遺傳工程小鼠和大鼠對于了解發育過程及構建一些疾病模型至關重要。新的基因組編輯技術使得直接導入突變變為可能，但這些方法通常是利用顯微注射法將基因組編輯機械裝置所需的DNA或RNA導入到原核期的胚胎中，其面臨著自身的一些挑戰；胚胎很容受損，且一次只能注射一個胚胎。

電穿孔是導入核酸的另一種選擇方法。研究人員往往會采用化學方法讓胚胎中的透明帶變薄，由此來促進基因轉導。但讓透明帶變薄會阻礙后續的胚胎發育，導致存活的動物數量更少。

現在，來自京都大學金子雄彥（Takehito Kaneko）以及廣島大學的同事們開發了一種無需破壞透明帶的方法。 他們的方法依賴于一種三脈沖NEPA 21電穿孔系統和一個玻璃腔室，可一次轉導數個胚胎。

金子雄彥說：“第一脈沖非常的重要，我們必須找到胚胎能夠存活的最強脈沖。在我們的系統中，第一脈沖很強，但不會影響胚胎發育，它開了個洞。第二和第三脈沖是弱脈沖，它們將RNA轉導到胚胎中。”

當用1.5毫秒脈沖來傳送ZFN時，研究小組發現相比于顯微注射的胚胎，存活下來并攜帶了突變的胚胎數提高了兩倍以上。
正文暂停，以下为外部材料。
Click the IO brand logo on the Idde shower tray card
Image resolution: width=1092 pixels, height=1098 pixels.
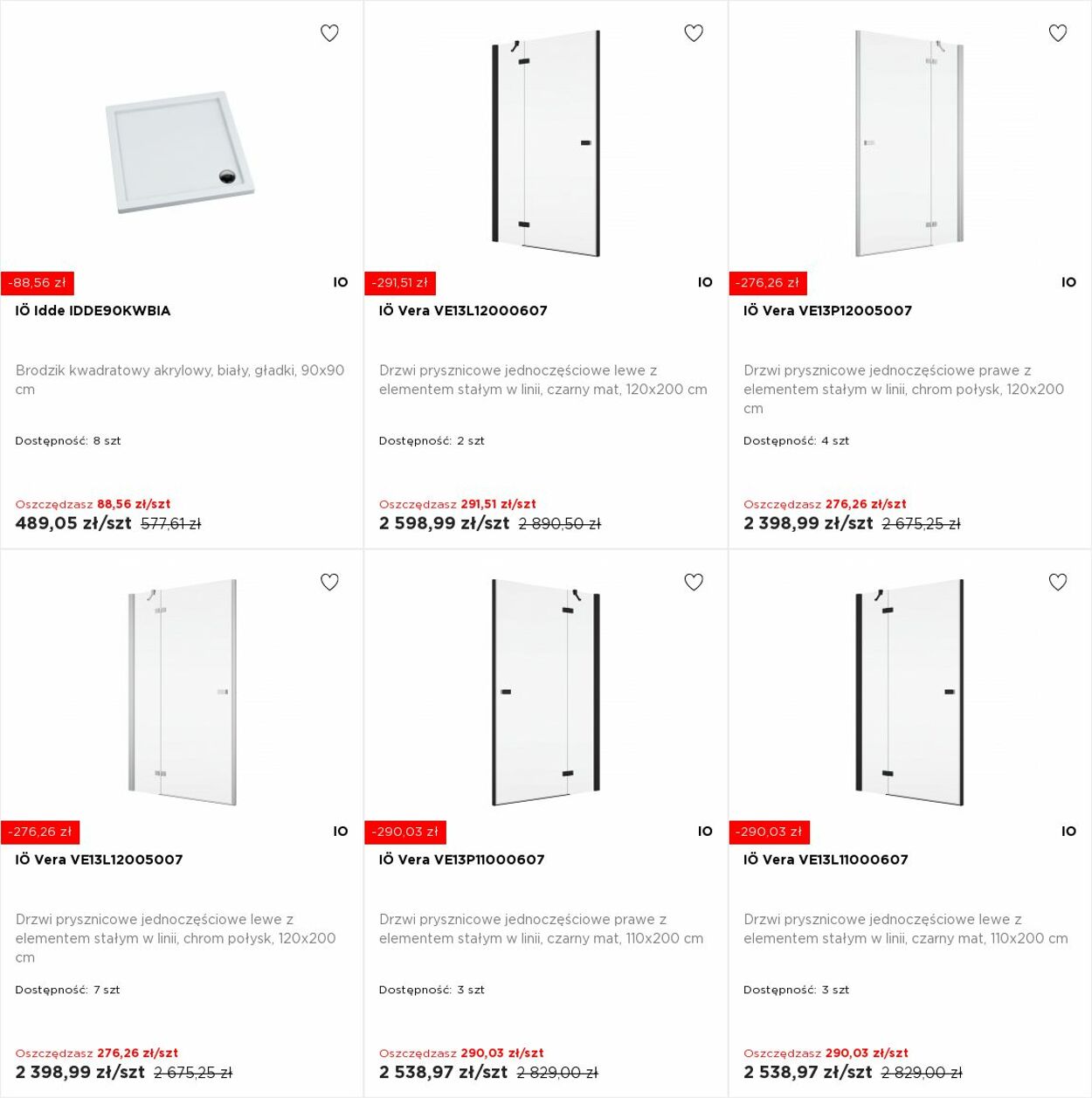[341, 282]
相比之下，用電穿孔方法導入TALEN和CRISPR RNAs沒有生成顯微注射法那樣高的突變率，但胚胎生存率增高，研究小組將其歸因于這些RNAs尺寸較大。

金子雄彥和同事們已利用他們的電穿孔系統在小鼠胚胎中實現了基因組編輯，他們正在其他的物種中檢測這一程序。